Even when it comes to gaming though, it does feel nice to have an overcompensating rig sometimes, knowing that it will totally chew apart everything you can throw at it at maximum settings.
Real-time ray tracing, AI-powered DLSS 2.0, and programmable shading.
Found this interesting article. There are a lot of additional features besides raw performance. Still way to expensive to be worthwhile as of yet. On most modern games it can play at 60 fps at 5760x1080 with 3 monitors. That is so excessive that there would be literally no way to max this card while gaming on a single screen.
I bought my GTX 295 when it was cutting-edge and capable of supporting huge resolutions + multiple screens + high framerate + high core clocks + lots of texture memory, etc -- and people then were saying the same thing: "There's no way to max this thing out!"
Few years later, it'll start to get maxed out, lol.

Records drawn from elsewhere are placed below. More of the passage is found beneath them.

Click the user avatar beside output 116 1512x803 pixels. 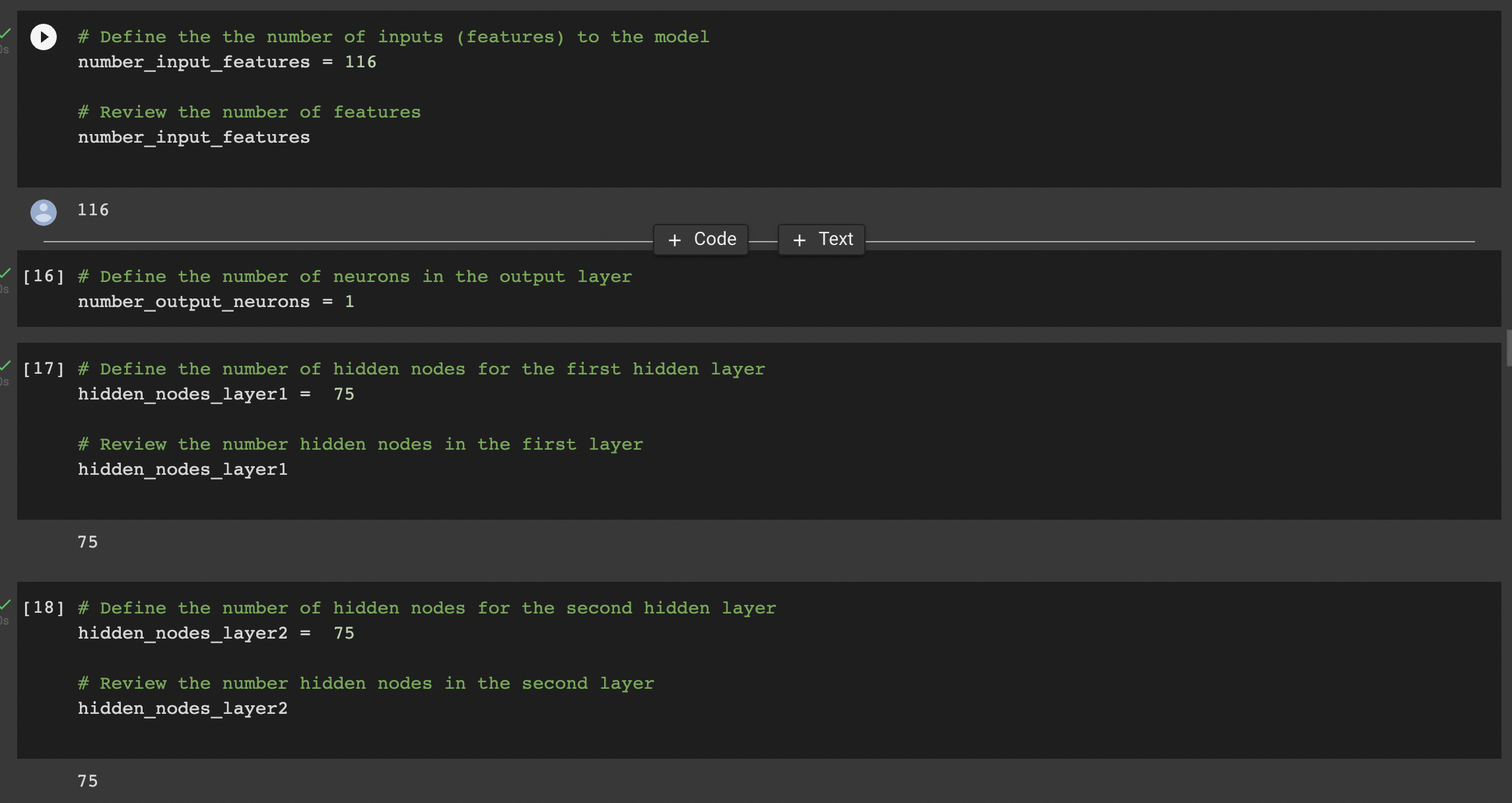point(44,213)
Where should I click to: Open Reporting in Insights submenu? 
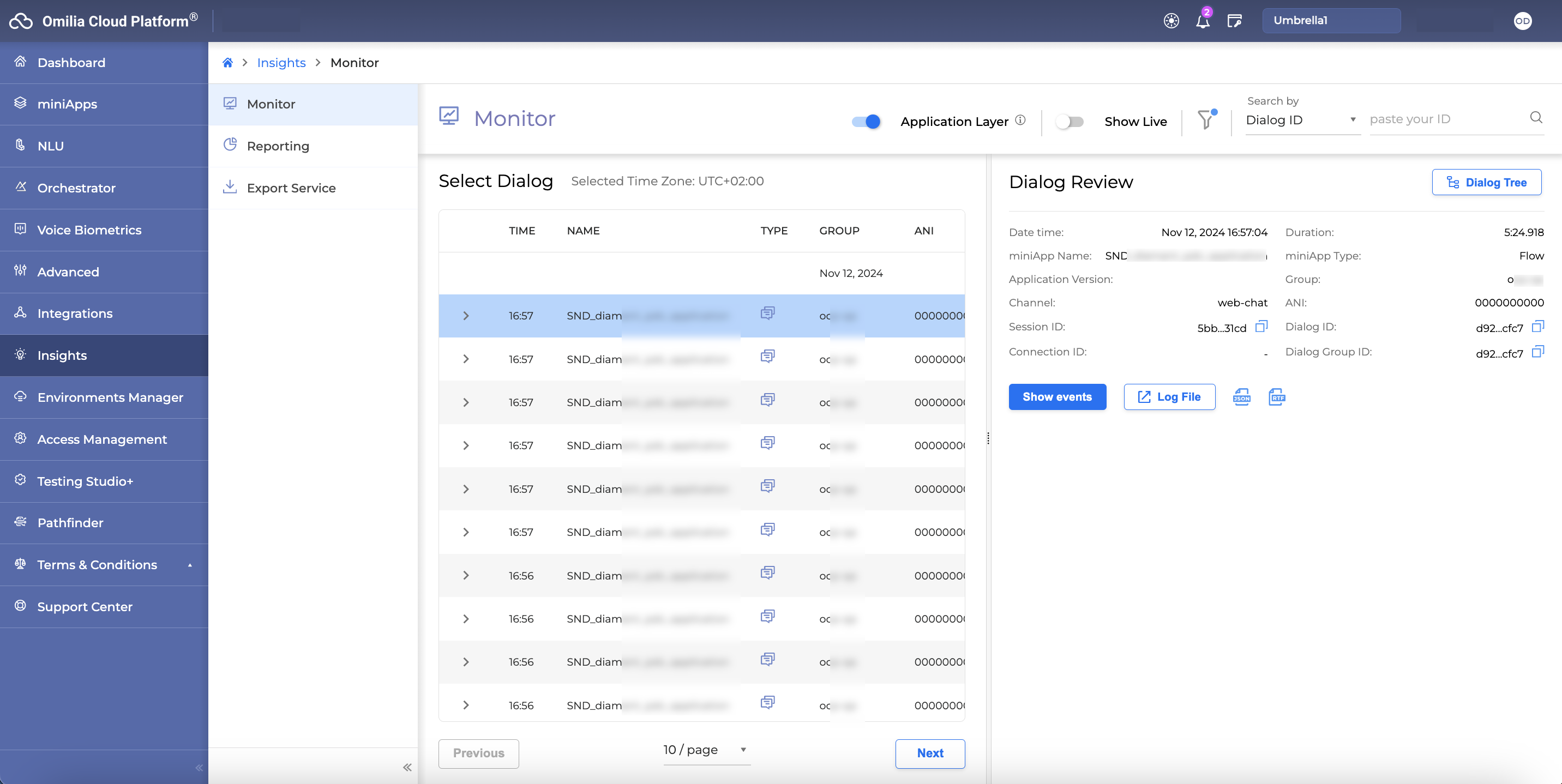click(278, 146)
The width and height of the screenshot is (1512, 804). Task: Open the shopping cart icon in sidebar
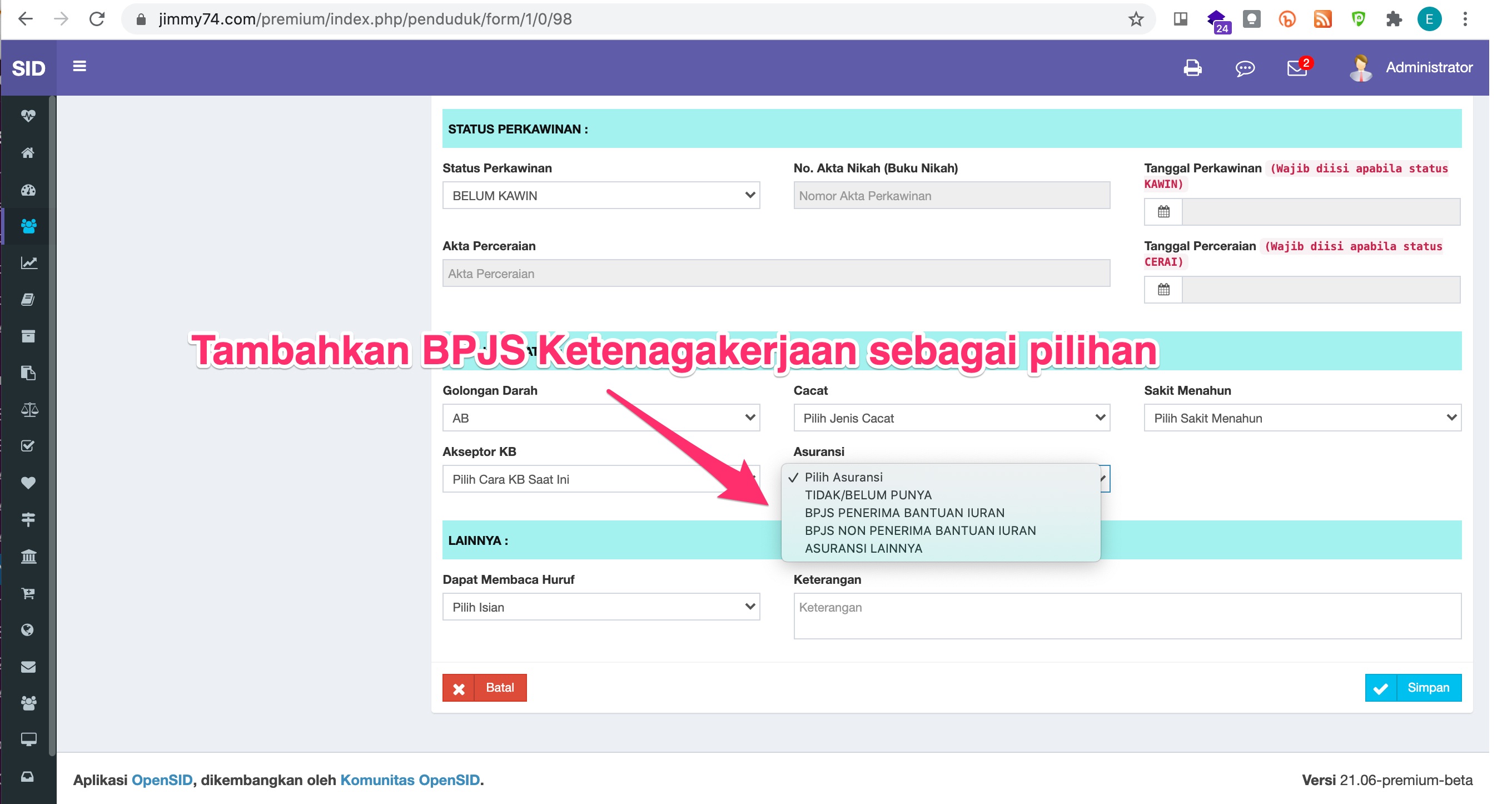point(28,593)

Even today, my 295 still handles most games at max settings beautifully, but not juggernauts like BF3. Then again, I don't game much so this card isn't quite worth it to me yet. I need a lineup of games worth playing.
Before that happens they will have to develop even more insane memory hogging video games. I kind of feel like we are hitting a peak in terms of home computing power, but I could be wrong.
I would max out every capability of this card no problem.
You know there are graphics card far more suited for high end video editing such as the quadro cards. Cards such as the 680 are literally made for gaming purposes.